La creciente presencia del Islam en Europa no es, en sí misma, una amenaza. La religión, vivida de forma personal y respetuosa, es parte del mosaico democrático. El problema aparece cuando la religión se convierte en herramienta de presión política o en excusa para debilitar principios esenciales del orden laico. Esa es la verdadera amenaza: la instrumentalización de la religión como vehículo para avanzar una agenda incompatible con la libertad individual, la igualdad de género o la primacía del derecho civil sobre el religioso.
Líderes como Recep Tayyip Erdogan han entendido que ya no es necesario enviar soldados para expandir influencia. Basta con tejer redes religiosas, financiar mezquitas y asociaciones, y promover la idea de que toda crítica al islamismo radical es, por definición, islamofobia. Así se configura una estrategia blanda pero efectiva, que erosiona desde dentro las defensas culturales de Europa. Como advirtió un informe del CIDOB, la politización del Islam se ha convertido en una palanca de poder que actúa a nivel local y regional, haciendo más compleja la gobernanza y debilitando la cohesión social.
En países como Francia, Alemania o Bélgica, los efectos ya se dejan sentir. Hay barrios donde la lengua nacional ha cedido ante el árabe o el turco, y donde el código de costumbres responde más a normas comunitarias religiosas que a las leyes del Estado. En algunos tribunales se ha planteado aplicar la sharía en casos civiles, como disputas matrimoniales o herencias, generando tensiones con el orden jurídico nacional. En escuelas públicas, profesores han sido atacados o amenazados por abordar contenidos que son percibidos como “blasfemos”. Basta recordar el asesinato del profesor Samuel Paty en París, decapitado por mostrar caricaturas de Mahoma en una clase sobre libertad de expresión.
La autocensura se ha instalado en muchos espacios públicos. Medios de comunicación evitan ciertos temas para no incomodar, autoridades locales ceden ante exigencias comunitarias que socavan la igualdad de trato, y las universidades modulan su discurso para no caer en la trampa de lo políticamente incorrecto. Pero esa prudencia mal entendida tiene un costo: el debilitamiento progresivo del debate democrático.

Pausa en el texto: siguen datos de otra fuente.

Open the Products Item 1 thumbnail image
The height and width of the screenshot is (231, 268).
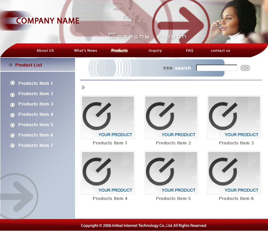coord(108,117)
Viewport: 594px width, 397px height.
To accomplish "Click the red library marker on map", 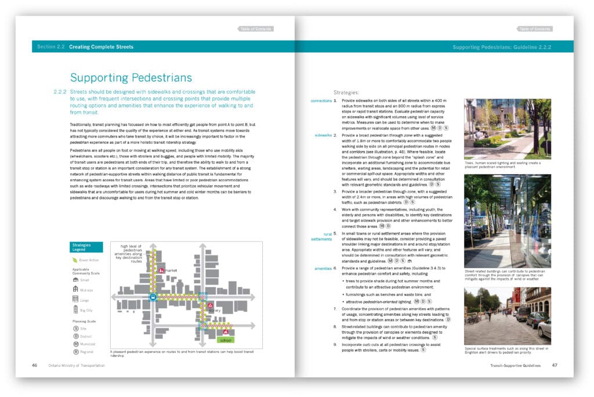I will point(210,305).
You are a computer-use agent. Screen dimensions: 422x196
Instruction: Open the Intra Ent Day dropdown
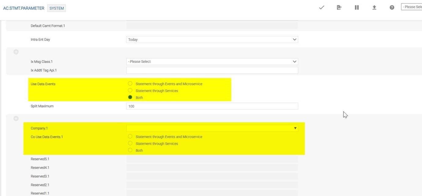tap(212, 40)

Es legítimo preguntarse hasta qué punto puede Europa integrar sin disolverse. ¿Cuánto se puede ceder en nombre del respeto cultural sin poner en peligro las bases que sostienen la convivencia liberal? La respuesta no está en cerrar fronteras ni en alimentar discursos xenófobos, sino en fortalecer con claridad y convicción los principios no negociables de la vida democrática: la separación entre Iglesia y Estado, la libertad de conciencia, la igualdad de derechos y deberes, y la primacía de la ley civil.
No hay que temer decirlo: Europa debe defender su identidad. No una identidad étnica ni excluyente, sino una que se basa en el legado ilustrado, en el respeto al individuo, en el valor de la educación laica y en la protección de los derechos humanos. Defender estos valores no es intolerancia; es responsabilidad histórica.
La historia del continente está marcada por sus errores, pero también por su capacidad de aprender de ellos. Hoy, más que nunca, necesita mirar el presente con honestidad, nombrar los problemas sin eufemismos y actuar con firmeza antes de que la inercia del silencio se transforme en renuncia.